La activista Aung San Suu Kyi dijo el lunes que el gobierno de Mianmar ha dado paso positivos hacia reformas democráticas en el año que ha transcurrido desde que fue puesta en libertad tras su arresto domiciliario, pero agregó que aún queda mucho por hacer, como liberar a cientos de presos políticos más.

En declaraciones a más de 100 periodistas en el primer aniversario de su liberación, la ganadora del premio Nobel de la Paz citó sus reuniones con el ministro Aung Kyi Thein Sein y con el presidente como buenas señales de avance.

"Viendo las cosas que han pasado en un año, creo que puedo decir que han sido memorables, energizantes y hasta cierto punto alentadoras", dijo Suu Kyi, quien permaneció detenida durante la mayor parte de las últimas dos décadas por el ex gobierno militar de Mianmar.

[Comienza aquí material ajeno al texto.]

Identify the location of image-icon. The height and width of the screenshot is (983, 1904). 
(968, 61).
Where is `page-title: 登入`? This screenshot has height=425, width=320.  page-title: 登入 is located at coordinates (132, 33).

La comunidad internacional no tenía muchas esperanzas después de que el país celebró elecciones el 7 de noviembre de 2010. Como era de esperarse, los comicios llevaron al poder a un partido cercano a los militares, que han gobernado el país desde el golpe de Estado de 1962.

Esa percepción, sin embargo, ha cambiado en los últimos meses, luego que el nuevo gobierno retiró varias medidas de censura, legalizó sindicatos, suspendió un impopular proyecto de una presa que sería construida con el apoyo de China y comenzó negociaciones con el movimiento prodemocrático de Suu Kyi.